Jean-Claude Lajot, accusé d’un triple assassinat et d’une tentative d’assassinat, a été interrogé lundi devant la Cour d’assises de Liège. Son témoignage est effrayant, devant le peu de regret dont il fait part.

L’accusé a décrit la scène au cours de laquelle il a tué trois personnes comme un combat dont le but était de vaincre des adversaires. Il prétend qu’il voulait initialement arracher un accord de succession sous la contrainte.

Agé de 57 ans, Jean-Claude Lajot a raconté sa passion de l’Afrique lorsque le président Philippe Gorlé a procédé à son interrogatoire devant la Cour d’assises. Il a expliqué qu’il est né au Congo belge, où son père est devenu riche grâce à sa fonction de dirigeant d’une usine et d’un héritage.

Son père était un « colonial », déçu de sa carrière professionnelle en Belgique, qui ne trouvait sa satisfaction qu’en Afrique.Son père était infidèle et, selon l’accusé, il se comportait typiquement comme un vieux colonial avec sa petite ménagère africaine, Marie Mutezinka, qui était sa maîtresse et avait 33 ans de moins que lui.

« Un nègre blanc »

Jean-Claude Lajot a été affecté de la même passion de l’Afrique que son père. « Je me considère comme un nègre blanc, a lancé l’accusé. Je suis très heureux en Afrique, pas en Belgique. Mes activités se passaient en mer et cela me convenait parfaitement. J’étais très heureux de la vie africaine ».

Condamné à 20 ans en 1992 pour le double homicide de sa mère et de sa tante, Jean-Claude Lajot a nié ces faits. « On m’a mis devant le fait accompli, a-t-il soutenu. Je suis responsable d’avoir enterré leurs corps et d’avoir bousillé une enquête criminelle. Mais d’autres personnes sont responsables de ces homicides. Mais je n’accuse pas mon frère et sa femme d’être les responsables de la mort de maman. Je considère que le linge sale se lave en famille et la justice n’a rien à voir là-dedans ! Ma condamnation était une erreur judiciaire ».

Pendant son interrogatoire par le président Gorlé, Jean-Claude Lajot a imposé un ton vif à toutes ses paroles.

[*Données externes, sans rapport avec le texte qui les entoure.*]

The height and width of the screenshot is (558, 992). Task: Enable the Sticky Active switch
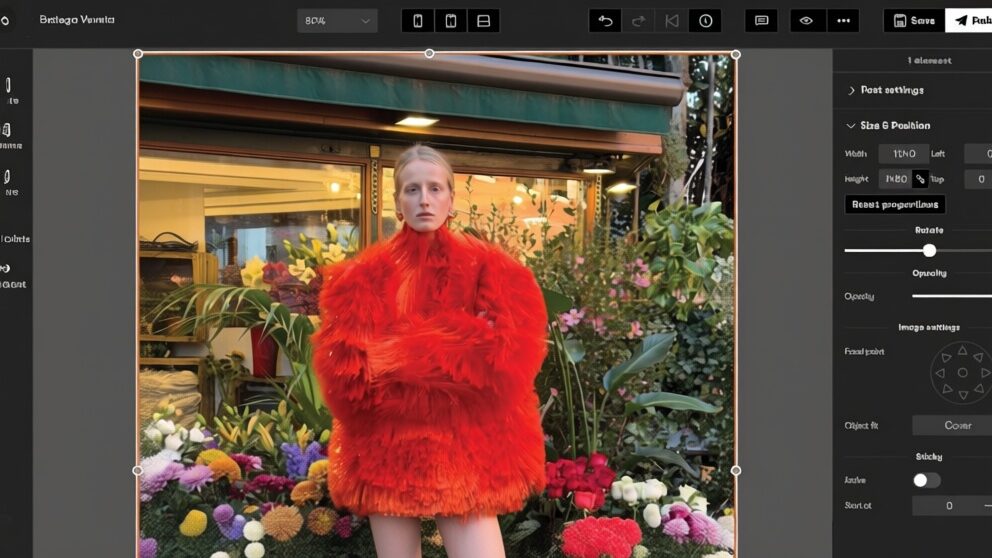click(926, 480)
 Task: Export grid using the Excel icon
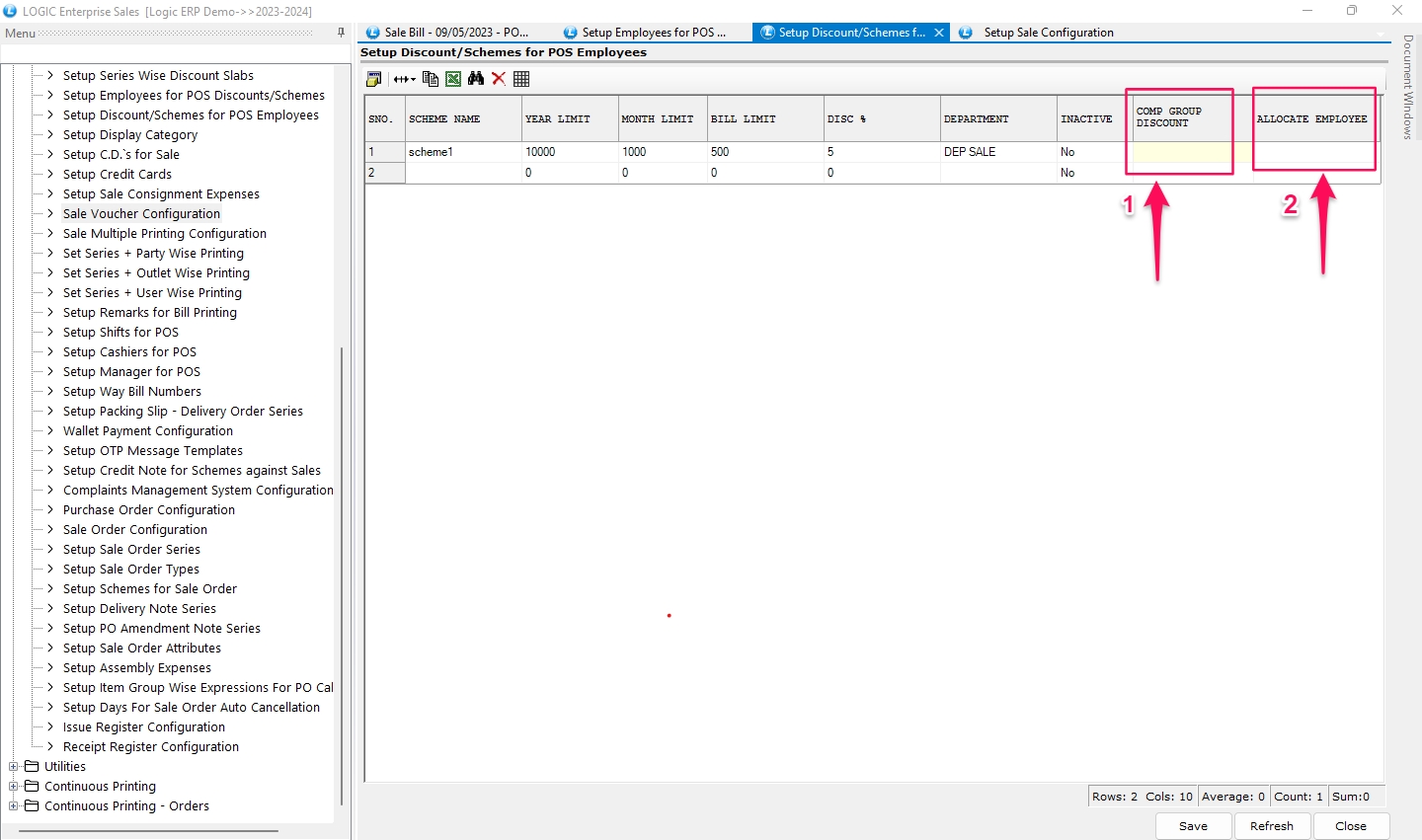453,79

Il s’est étendu sur des sujets divers, refusant de céder aux demandes du président de synthétiser ses propos. Il a utilisé un langage imagé et parfois grossier pour expliquer ce qu’il avait à dire, interrompant le président qui essayait de le recadrer.

Selon lui, sa relation avec Marie Mutezinka s’est dégradée en 2002, après la mort de son père. « Le jour où mon père est mort, elle a réalisé son rêve de me « foutre » dehors », a-t-il lancé. Lajot lui reproche d’avoir détourné l’héritage paternel. « Elle voulait nous déshériter et réduire la famille de mon frère à vivre sous le joug d’une injustice », a-t-il précisé.

« 4 adversaires »

Jean-Claude Lajot a reconnu qu’il n’avait aucune limite quand il s’est rendu chez Marie Mutezinka. Il voulait une répartition équitable de l’héritage et utiliser la menace pour arriver à ses fins. « Je voulais la contraindre et menacer de la « zigouiller » pour qu’elle signe des documents pour un partage équitable, a-t-il précisé. J’étais là pour arracher un accord sous la contrainte. Mais je suis tombé sur 4 adversaires ».

Lajot explique qu’il est arrivé sur place, qu’il a fait l’inventaire des lieux, qu’il s’est muni d’un marteau et d’un couteau (qu’il nomme arme de défense) et qu’il était disposé à faire face à Marie Mutezinka et ses fils. « Face à 4 adversaires, il n’y a qu’une défense possible: c’est l’attaque, a-t-il expliqué en termes de stratégie. Il faut conserver l’initiative et en profiter pour les éliminer les uns après les autres. Le but est de conserver l’initiative jusque la victoire et de vaincre mes adversaires ».

L’accusé a expliqué que son but initial n’était pas de tuer ses adversaires mais de les mettre hors de combat. Il a raconté ses affrontements avec ses quatre victimes sans oublier de détails. Il prétend qu’il ne voulait initialement pas tuer mais que, dans le feu de l’action, il a tranché le cou de trois de ses adversaires. Pour le quatrième qui a réussi à prendre la fuite, il considère qu’il aurait été plus courageux s’il s’était armé pour venir l’affronter ».